Dataset entries:
* * * *
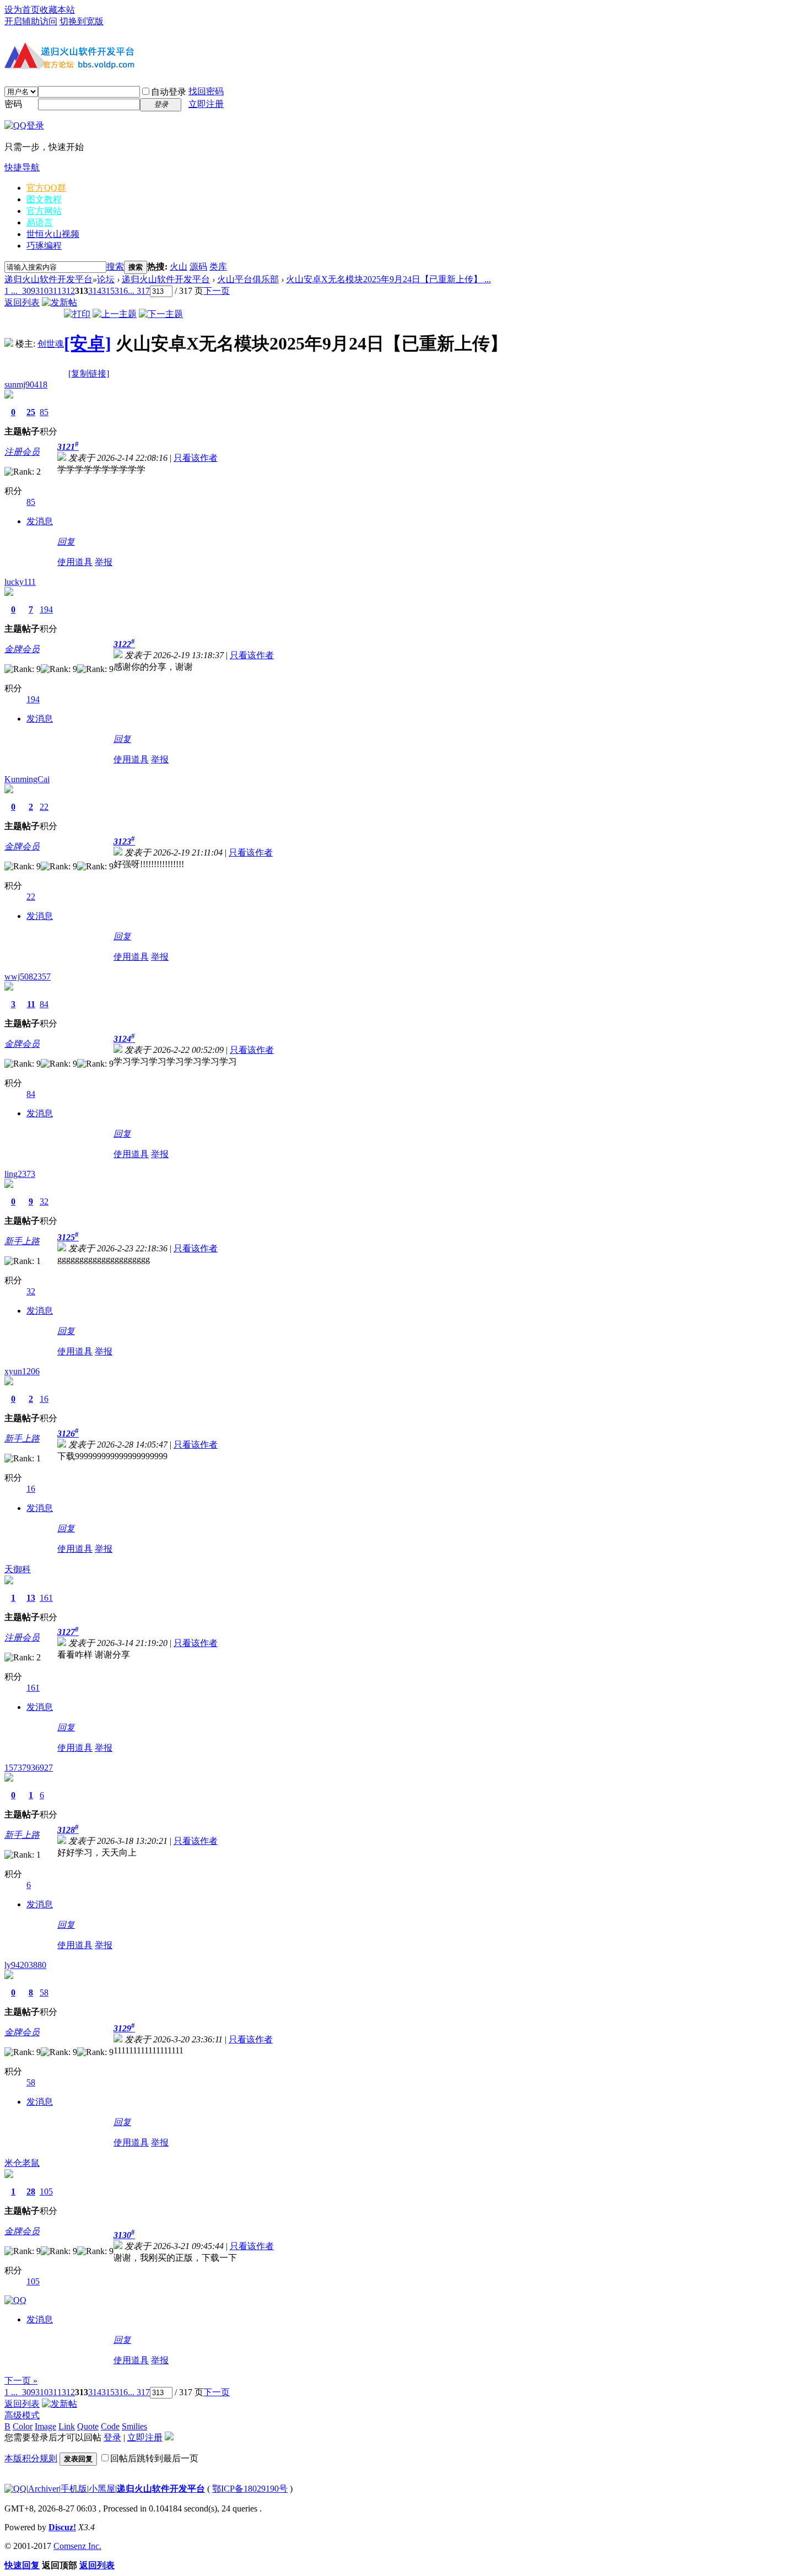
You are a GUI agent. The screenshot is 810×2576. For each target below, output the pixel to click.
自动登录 (168, 91)
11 (31, 1004)
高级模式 (22, 2415)
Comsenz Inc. (77, 2546)
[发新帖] (59, 302)
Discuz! (62, 2527)
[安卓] (87, 343)
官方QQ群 (46, 187)
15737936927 (28, 1767)
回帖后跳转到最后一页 (154, 2458)
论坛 (106, 279)
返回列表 (22, 302)
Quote (88, 2426)
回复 (66, 541)
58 (44, 1992)
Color (23, 2426)
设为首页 (22, 9)
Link (66, 2426)
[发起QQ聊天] (15, 2300)
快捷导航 (22, 167)
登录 (112, 2437)
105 (46, 2191)
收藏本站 (57, 9)
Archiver (43, 2488)
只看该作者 (196, 458)
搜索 (115, 266)
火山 (178, 266)
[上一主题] (115, 314)
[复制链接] (88, 373)
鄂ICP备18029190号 (250, 2488)
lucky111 (20, 582)
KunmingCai (27, 779)
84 (44, 1004)
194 (46, 609)
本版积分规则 (30, 2458)
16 (44, 1398)
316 (121, 290)
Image (45, 2426)
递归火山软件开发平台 (48, 279)
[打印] (77, 314)
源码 (198, 266)
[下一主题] (161, 314)
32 (44, 1201)
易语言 (39, 222)
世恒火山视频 (52, 234)
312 (68, 290)
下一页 (216, 290)
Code (110, 2426)
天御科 (17, 1569)
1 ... (11, 290)
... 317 (139, 290)
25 (30, 412)
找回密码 (206, 91)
* * * *
# WHAT TO WORK ON
Nothing but the lines from the one containing "登录 (112, 2437)" through the last line of the data above should be set down, word for word.

# TASK ANSWER
登录 (112, 2437)
105 (46, 2191)
收藏本站 (57, 9)
Archiver (43, 2488)
只看该作者 (196, 458)
搜索 (115, 266)
火山 (178, 266)
[上一主题] (115, 314)
[复制链接] (88, 373)
鄂ICP备18029190号 (250, 2488)
lucky111 (20, 582)
KunmingCai (27, 779)
84 (44, 1004)
194 (46, 609)
本版积分规则 (30, 2458)
16 (44, 1398)
316 (121, 290)
Image (45, 2426)
递归火山软件开发平台 (48, 279)
[打印] (77, 314)
源码 (198, 266)
[下一主题] (161, 314)
32 (44, 1201)
易语言 (39, 222)
世恒火山视频 (52, 234)
312 (68, 290)
下一页 (216, 290)
Code (110, 2426)
天御科 (17, 1569)
1 ... (11, 290)
... 317 (139, 290)
25 (30, 412)
找回密码 (206, 91)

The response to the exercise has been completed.